Press Release
Contact:
Jim Greif
jgreif@aals.org
(202) 296-1593

AALS Honors Michael A. Olivas with Lifetime Service Award


Washington, D.C. (December 3, 2018) – The Association of American Law Schools (AALS) is honoring Professor Michael A. Olivas, University of Houston Law Center (UHLC), with the 2018 AALS Triennial Award for Lifetime Service to Legal Education and to the Legal Profession.

Spanning nearly 40 years Professor Olivas’ career has been defined by his numerous contributions to teaching, scholarship, and leadership. Professor Olivas started his career at the University of Houston in 1982, with a joint appointment in law and as chair of the University of Houston’s graduate program in higher education. He is currently the William B. Bates Distinguished Chair in Law and Director of the Institute for Higher Education Law and Governance at the University of Houston Law Center.

“Being a law faculty member at UHLC all these years has been an honor and has enabled me to serve this institution I love, and to which I have dedicated my career,” Olivas said in a press release from UHLC. “We all live to serve our students, and to advance scholarship in our fields, and I have never looked back. There is so much work to do, and so many legal needs. This opportunity for service has always animated and inspired me.”

Professor Olivas has made many scholarly contributions to the legal profession, particularly in the areas of immigration law and law of higher education. He has contributed nearly 80 articles to various scholarly outlets. He has authored or edited, dozens of book chapters and made several contributions scholarly journal editorial boards. Olivas has been an active volunteer with AALS, having chaired the Section on Education Law three times and the Section on Immigration Law twice. In 2005, he was elected to the AALS Executive Committee for a three-year term and served as President of AALS in 2011.

Professor Olivas is recognized his for scholarship in both immigration and education as well as for advocacy in Hispanic communities, including: the 1992 Clyde Ferguson Award from the AALS Section on Minority Groups; the Social Justice in Education Award and the Howard Bowen Distinguished Career Award from the American Educational Research Association; the Lifetime Achievement Award from the Hispanic Bar Association Houston; Outstanding Professor of the Year award from the Hispanic National Bar Association; and a Faculty Distinction Award from the University of Houston Law Alumni Association—among others.
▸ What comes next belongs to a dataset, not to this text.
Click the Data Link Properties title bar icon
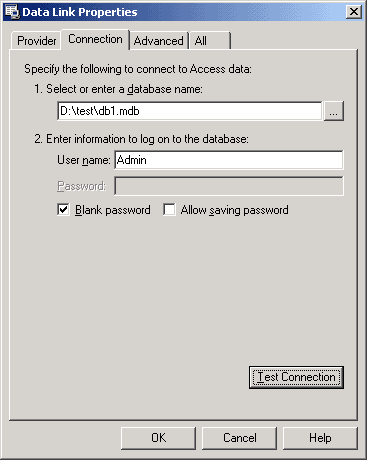 [x=12, y=12]
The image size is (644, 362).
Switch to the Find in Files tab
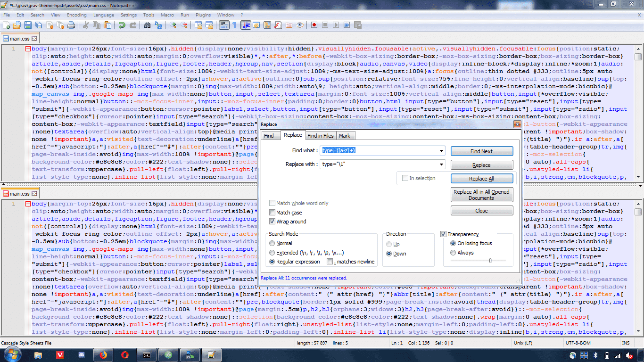click(x=320, y=136)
In nominating Professor Olivas for the award, colleagues have praised his commitment to his students and public service. “Michael Olivas richly deserves this honor,” Professor Erwin Chemerinsky, Dean of the University of California, Berkeley School of Law, stated. “He has done so much to improve legal education, whether formally with his service as AALS President or informally in his efforts to enhance diversity in the legal academy.”

Professor Olivas will be the fifth AALS Triennial Award recipient. Previous recipients were:
Professor of Law and Counselor to the President, Vice Dean Norman Dorsen of New York University (2006); Judge, Professor, and former Dean Guido Calabresi of Yale Law School (2009); Professor Derrick Bell of New York University School of Law (2012); and Professor and former Dean Herma Hill Kay of University of California, Berkeley School of Law (2015). The award will be presented during the 2019 AALS Annual Meeting, January 2-6 in New Orleans, Louisiana.

About AALS
The Association of American Law Schools (AALS), founded in 1900, is a nonprofit association of 179 law schools. Its members enroll most of the nation’s law students and produce the majority of the country’s lawyers and judges, as well as many of its lawmakers. The mission of AALS is to uphold and advance excellence in legal education. In support of this mission, AALS promotes the core values of excellence in teaching and scholarship, academic freedom, and diversity, including diversity of backgrounds and viewpoints, while seeking to improve the legal profession, to foster justice, and to serve its many communities–local, national and international.